▶ **設定課題**
1. サスペンションタワー補強に関する本文によると、サスペンションタワーは主としてどの方向に振動しますか。
2. サスペンションタワー補強に関する本文のうち、「特開2002−211437号公報」を含む語句から始め、「衰効果が効果的に発揮される。」で終わる部分を、「乗り心地」を「快適性」に置き換えて書き直してください。

▶ **抜粋本文**
═══
自動車の車体前部または車体後部の左右両側に設けられたサスペンションタワーの上端部には、前輪または後輪を支えるサスペンションの構成部材たるストラッドの上端が結合されている。サスペンションタワーには上記ストラッドを介して車両走行時の車輪から伝達される振動により振動し、この振動は自動車の操縦安定性に悪影響を及ぼす。
そこで従来、左右のサスペンションタワーの上端間に金属製の棒材またはパイプ材からなる補強部材を架設してサスペンションタワーおよびその周辺部の車体の剛性を強化して振動を抑制する対策がとられている。しかしながら、このようにすると一方において車両走行時に乗員にゴツゴツ感が与えられ乗り心地を低下させる問題が生じる。そこで補強部材にダンピング性能をもたせて乗り心地を改善することが提案されている(例えば特許文献1参照。)。
図5にこの種の代表的な補強部材を示し、補強部材9は、液体を封入したシリンダ91をピストンロッド92の先端のピストンにより仕切り、ピストンロッド92の軸方向の動きによりピストンに形成された貫通孔を液体が流通するようになしたハイドロリックダンパーにより構成されている。補強部材9はシリンダ91側の端末部およびピストンロッド92側の端末部をそれぞれ左右のサスペンションタワーの上端部に結合して両サスペンションタワー4,4間に車幅方向に架設される。これにより車両走行時のサスペンションタワー4,4付近の車体の振動は、ピストンロッド92の移動に伴う封入液体の粘性抵抗およびピストンの貫通孔を通過する時の流通抵抗により減衰される。
特開2002−211437号公報
しかしながら、従来の車幅方向に架設したダンパー式の補強部材では、車体の微小な振動に対して減衰力を発揮することは難しい。そこで振動に対して感度よく作用する高性能のダンパーを用いることも考えられるが高価なもののとなり、かかるダンパーを車両のサスペンションタワー間を連結するダンパーとして用いることは実用的とは言えない。そこで本発明は車体の微小な振動を効果的に減衰でき、乗員の乗り心地を改善するサスペンションタワーの補強構造を提供することを課題としてなされたものである。
本発明は、車体の左右両側に設けられたサスペンションタワーの上端間に車幅方向に補強部材を架けわたした自動車のサスペンションタワーの補強構造において、上記補強部材を、左右のサスペンションタワーの上端部に連結した左右両側の端末部よりも長手方向の中間部が前側へ張り出す鈍角形状に屈曲形成したほぼく字形の第1の連結部材と、上記第1の連結部材とは逆向きに、左右のサスペンションタワーの上端部に結合した両端末部よりも長手方向の中間部が後側へ張り出す鈍角形状に屈曲形成したほぼ逆く字形の第2の連結部材とでほぼひし形状に構成する。そして上記第1および第2の連結部材間には両者の上記鈍角形状に屈曲形成した長手方向中間の屈曲部間を車両前後方向に架けわたす緩衝装置を設ける(請求項1)。サスペンションタワーは主として車幅方向に振動する。左右のサスペンションタワーが変位して両者間の間隔が変化すると、第1および第2の連結部材の屈曲部の屈曲角度が変化し、両連結部材の屈曲部間の車両前後方向の間隔が変化する。この間隔の変化は、屈曲角度が鈍角に設定されていると、サスペンションタワーの変位よりも拡大して現れる。従ってサスペンションタワーの微小な振動でも緩衝部材の作動ストロークは大きくなり、振動減衰効果が効果的に発揮される。
═══
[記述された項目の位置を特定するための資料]
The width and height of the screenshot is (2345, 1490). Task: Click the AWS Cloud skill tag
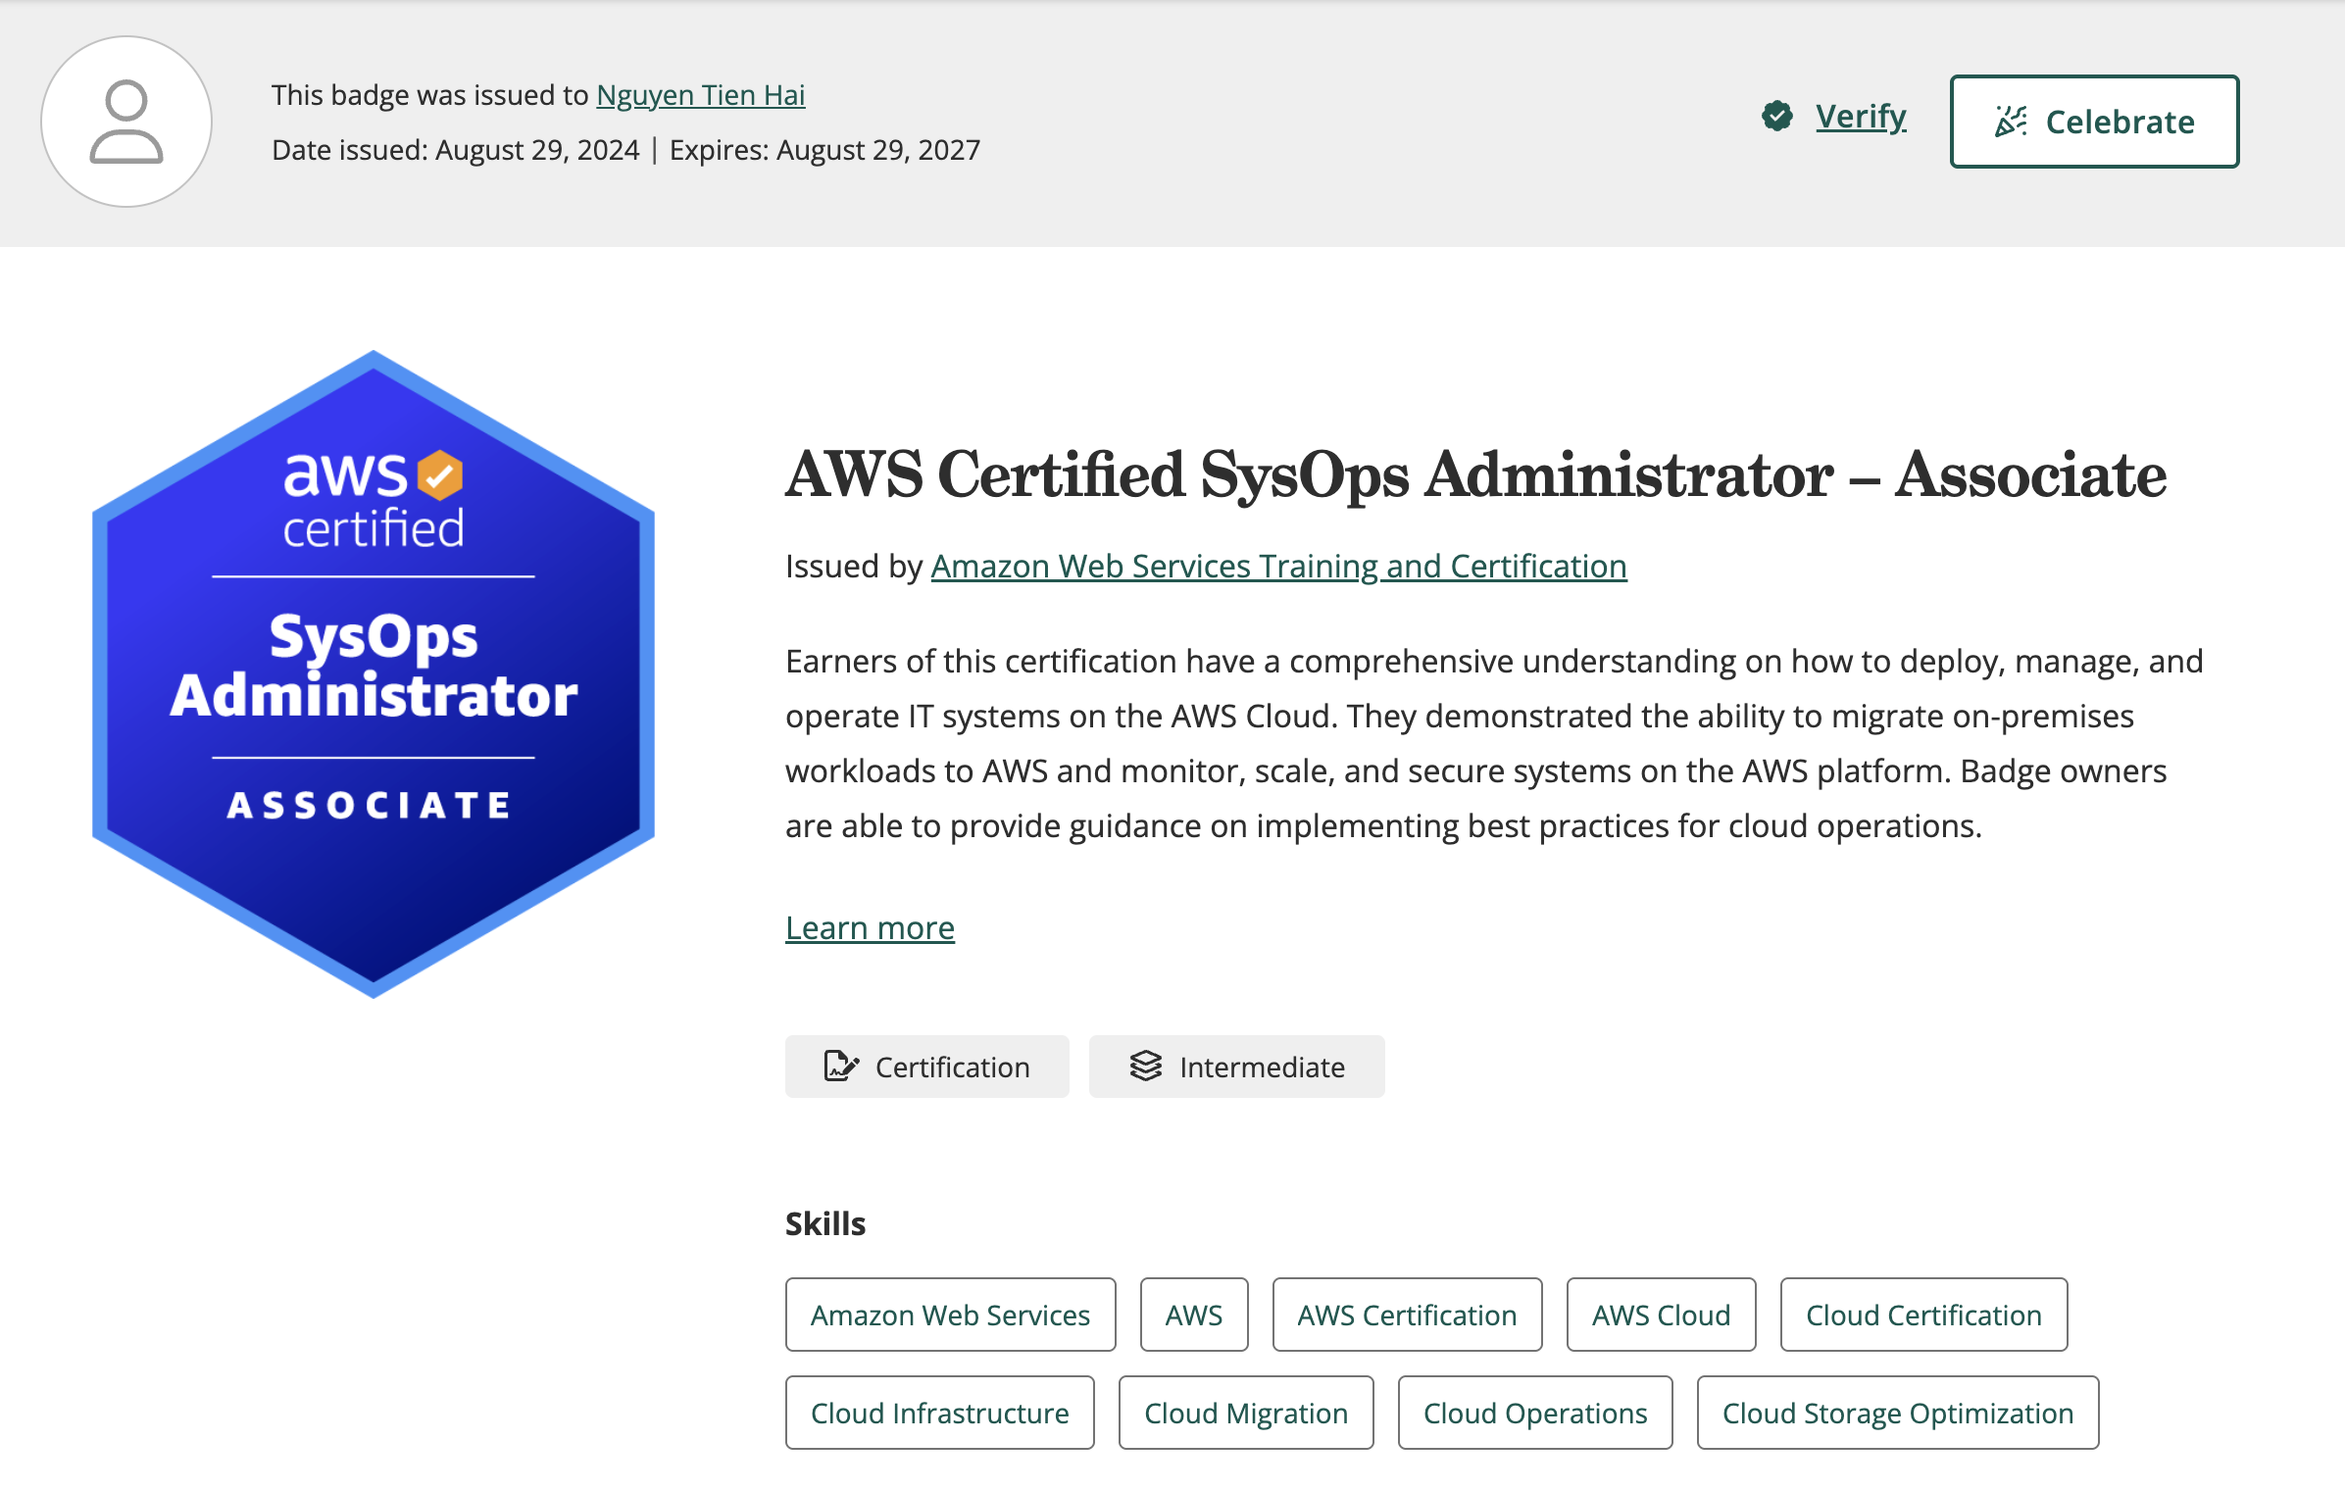click(x=1661, y=1316)
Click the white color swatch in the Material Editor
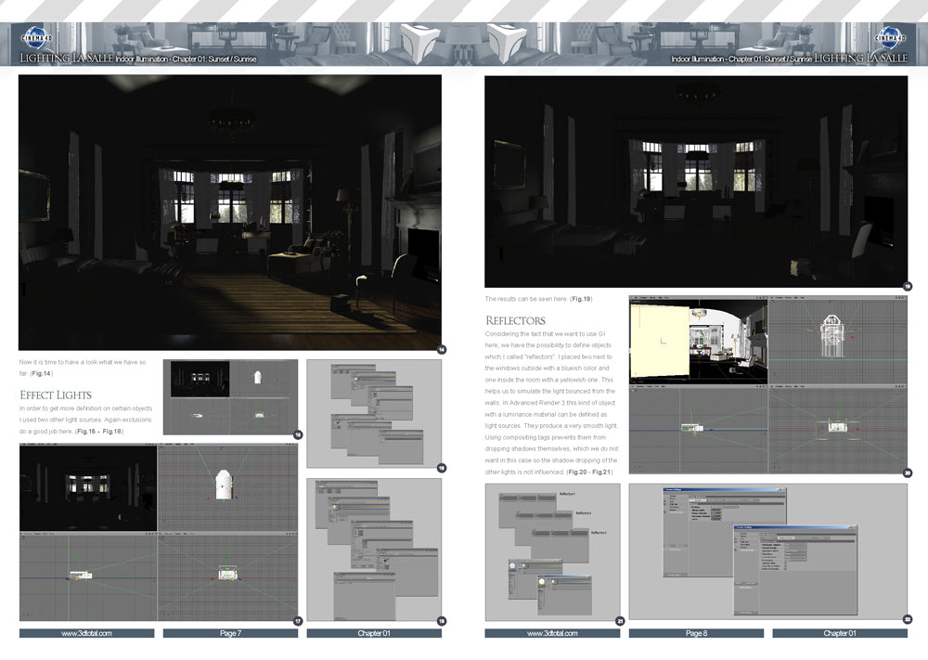Viewport: 928px width, 660px height. 553,581
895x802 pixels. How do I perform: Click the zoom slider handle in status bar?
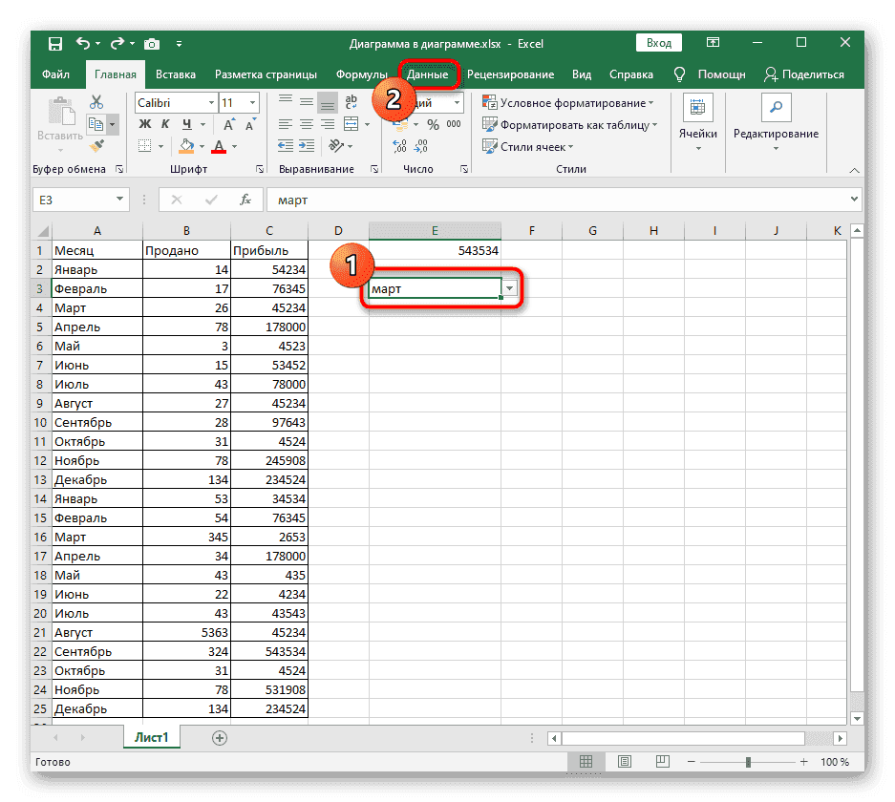[749, 762]

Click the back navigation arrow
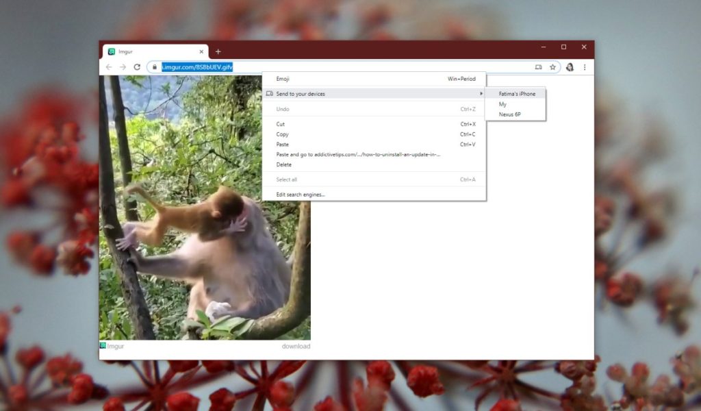(110, 66)
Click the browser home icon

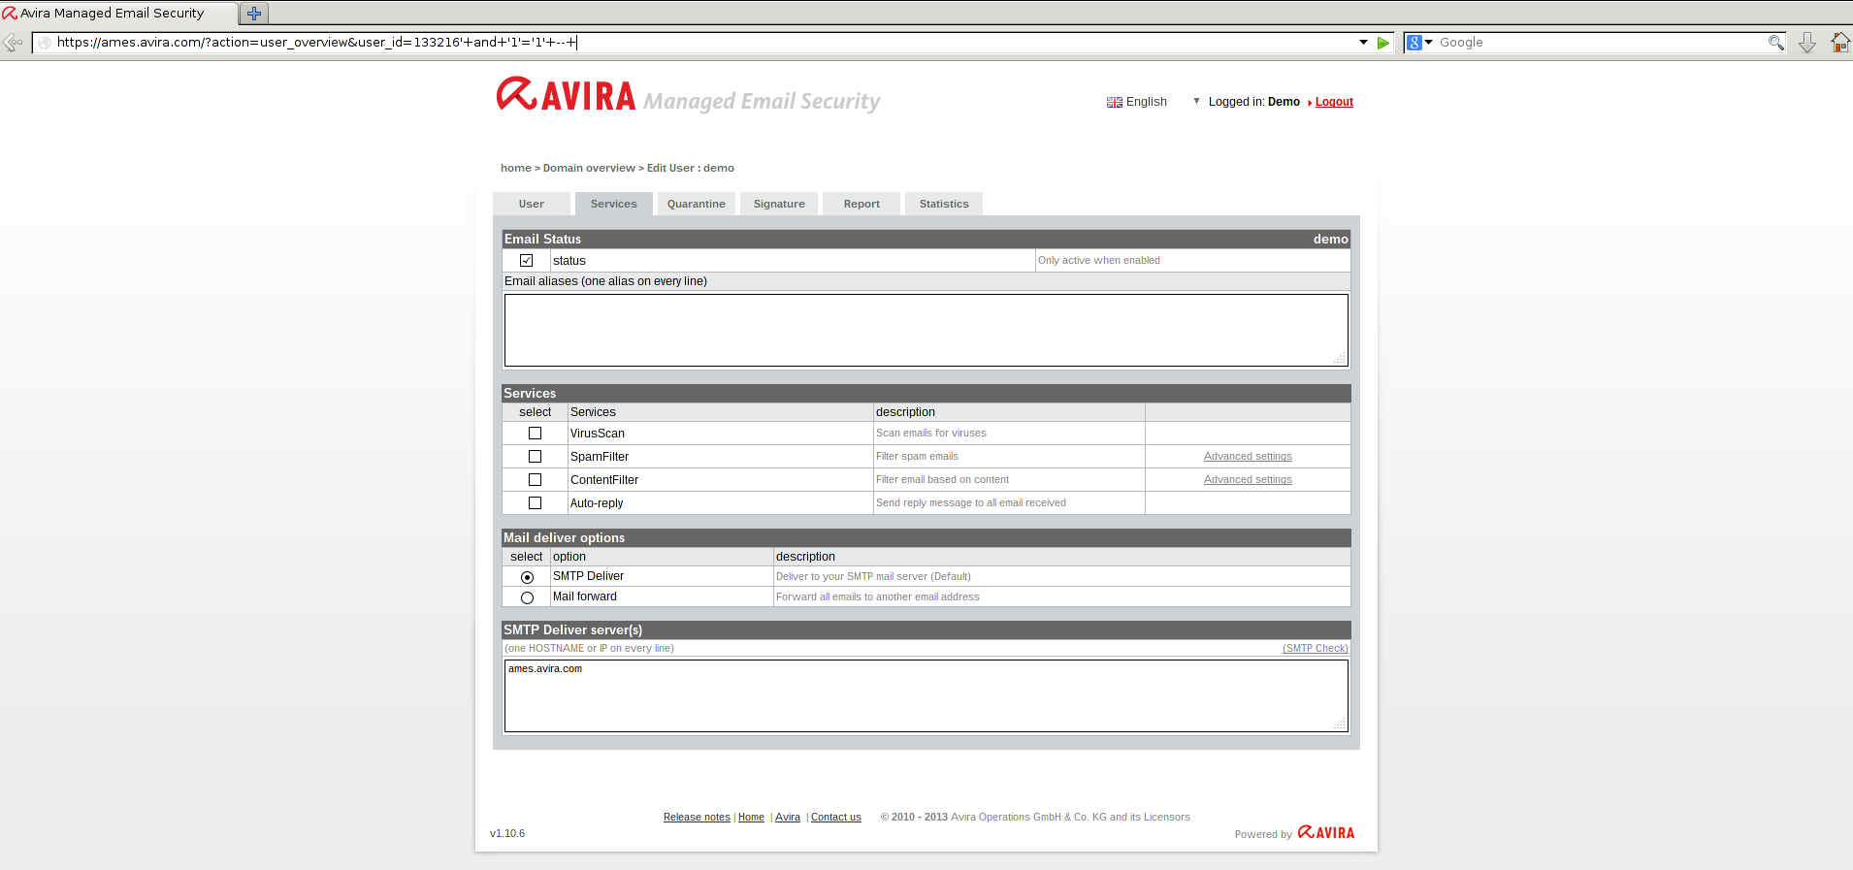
═══
▶ **解答一覧**
1. サスペンションタワーは主として車幅方向に振動します。

2.
特開2002−211437号公報
しかしながら、従来の車幅方向に架設したダンパー式の補強部材では、車体の微小な振動に対して減衰力を発揮することは難しい。そこで振動に対して感度よく作用する高性能のダンパーを用いることも考えられるが高価なもののとなり、かかるダンパーを車両のサスペンションタワー間を連結するダンパーとして用いることは実用的とは言えない。そこで本発明は車体の微小な振動を効果的に減衰でき、乗員の快適性を改善するサスペンションタワーの補強構造を提供することを課題としてなされたものである。
本発明は、車体の左右両側に設けられたサスペンションタワーの上端間に車幅方向に補強部材を架けわたした自動車のサスペンションタワーの補強構造において、上記補強部材を、左右のサスペンションタワーの上端部に連結した左右両側の端末部よりも長手方向の中間部が前側へ張り出す鈍角形状に屈曲形成したほぼく字形の第1の連結部材と、上記第1の連結部材とは逆向きに、左右のサスペンションタワーの上端部に結合した両端末部よりも長手方向の中間部が後側へ張り出す鈍角形状に屈曲形成したほぼ逆く字形の第2の連結部材とでほぼひし形状に構成する。そして上記第1および第2の連結部材間には両者の上記鈍角形状に屈曲形成した長手方向中間の屈曲部間を車両前後方向に架けわたす緩衝装置を設ける(請求項1)。サスペンションタワーは主として車幅方向に振動する。左右のサスペンションタワーが変位して両者間の間隔が変化すると、第1および第2の連結部材の屈曲部の屈曲角度が変化し、両連結部材の屈曲部間の車両前後方向の間隔が変化する。この間隔の変化は、屈曲角度が鈍角に設定されていると、サスペンションタワーの変位よりも拡大して現れる。従ってサスペンションタワーの微小な振動でも緩衝部材の作動ストロークは大きくなり、振動減衰効果が効果的に発揮される。